Vente conmigo a volar

Ya acaba el mes de las flores y el verano se aproxima, poco a poco los olores van cambiando al son de una alegre brisa veraniega, esa que porta el aroma del césped recién cortado, o el mal olor a cloro que se convierte en el sinónimo más palpable de la diversión con los amigos en la piscina, el dulce sabor de una noche en pareja cenando a la luz de las velas, y las playas se visten de mil colores.


A veces me apenaba ver desvanecerse la primavera por mor del caluroso verano, cuando las flores se marchitaban y apagan su vivo color a un marrón triste, como el de la tierra, que me hace ver la vida como un ciclo del que todos formamos parte. Pero pronto la melancolía se transforma en alegría cuando veo que la vida se adueña de las calles, volviendo cada día una fiesta de gente yendo y viniendo de dondequiera que fueran o vayan.

Viene a mi mente, como una foto de aspecto vintage, esa piel morena que caminaba a mi lado por el paseo marítimo, riendo conmigo, mirándome con una sonrisa cuando tenía la certeza que no la veía, o por lo menos eso creía. Mi cabeza se llena de recuerdos, historias que pudieran llenar libros de varios tomos, la diversión y los buenos momentos casi a todas horas… Cuando en una montaña me volví un lobo, un pirata, un mágico conjuro que llenara la habitación de mariposas…

El sonido de las olas, mezclado con la música constante, y la dulce inspiración, para cualquiera que se precie poeta, el verte salir del agua como la Venus de Boticelli, como si no existiera cosa más bella que esa. El buen sabor de una cena a la luz de unas velas improvisadas con pequeñas llamas de fuego de vivos colores que flotan por la habitación, la absoluta perfección de los pequeños detalles que pueblan la vida de alegría y un grato sentimiento que no se puede igualar.

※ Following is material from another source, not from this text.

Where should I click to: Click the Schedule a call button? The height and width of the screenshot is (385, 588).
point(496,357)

Hoy camino por ese paseo marítimo donde la mar se mostraba gris en invierno, un paisaje frío que me enamoraba, turquesa en la estación de las flores, y hoy que llega a su fin, la mar vuelve a hablarme, diciéndote que vaya a bañarme. Tengo que darle de lado al verte apoyada en la barandilla del paseo, mirando a la mar, como la obra de Dalí. Dando un paso hacia ti, con la mano extendida, me acerco a tu oído susurrándote: «Vente conmigo a volar».

Tomas mi mano, mientras de mi espalda crecen dos enormes alas, tu sonríes discretamente, y de un salto me subo a la barandilla, tendiéndote de nuevo la mano, vuelves a sonreír ruborizada. El último brillo del sol se refleja en las nubes, tiñendo su punta de un naranja rosáceo, mientras que el cielo comienza a oscurecer y Venus hace su aparición ante la puesta de sol. Con tu voz más dulce me dices: «Contigo al fin del mundo», coges mi mano y de dejas llevar.

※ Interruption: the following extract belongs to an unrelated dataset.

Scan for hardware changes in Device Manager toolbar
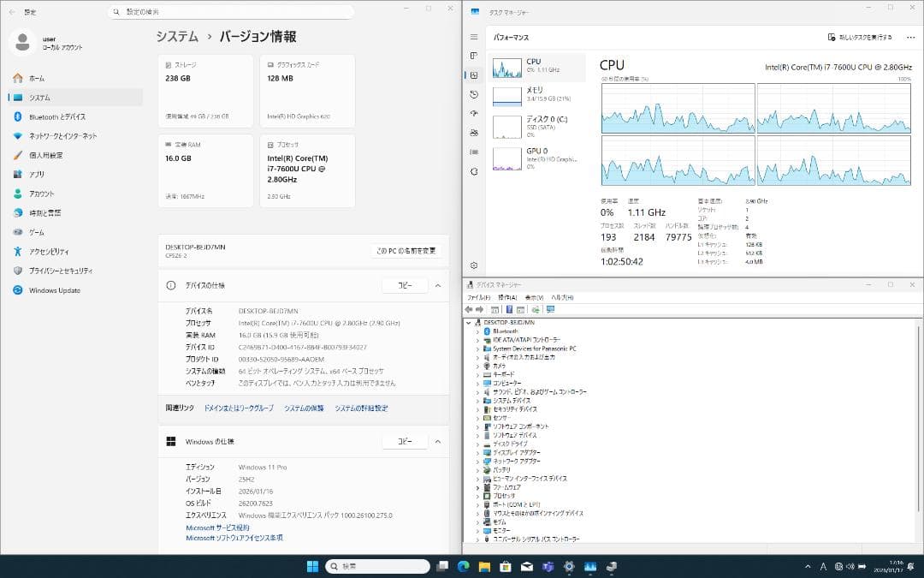The width and height of the screenshot is (924, 578). pyautogui.click(x=537, y=311)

Abriendo las alas alzamos, los dos juntos, el vuelo por encima de las nubes, contemplando las calles que colindan con la inmensa marea desde las alturas, en ese momento en el que las farolas comienzan a alumbrar todas las calles. Casi podemos tocar las nubes y su tinte rosado del atardecer. Se me antoja como un algodón de azúcar enorme. El sol ya tan sólo nos alumbra a nosotros, la sombra se cierne sobre el pueblo y he de reconocer lo bonita que se ve tu cara con esta luz.


Que se acueste el sol y salga a relucir la mejor luna llena del año para que alumbre con su tenue luz azulada este beso que tengo para ti. Ese que nos lleva a la cuesta que acaba en la casa de la playa, bajo un manto de estrellas y un suave olor a dama de noche.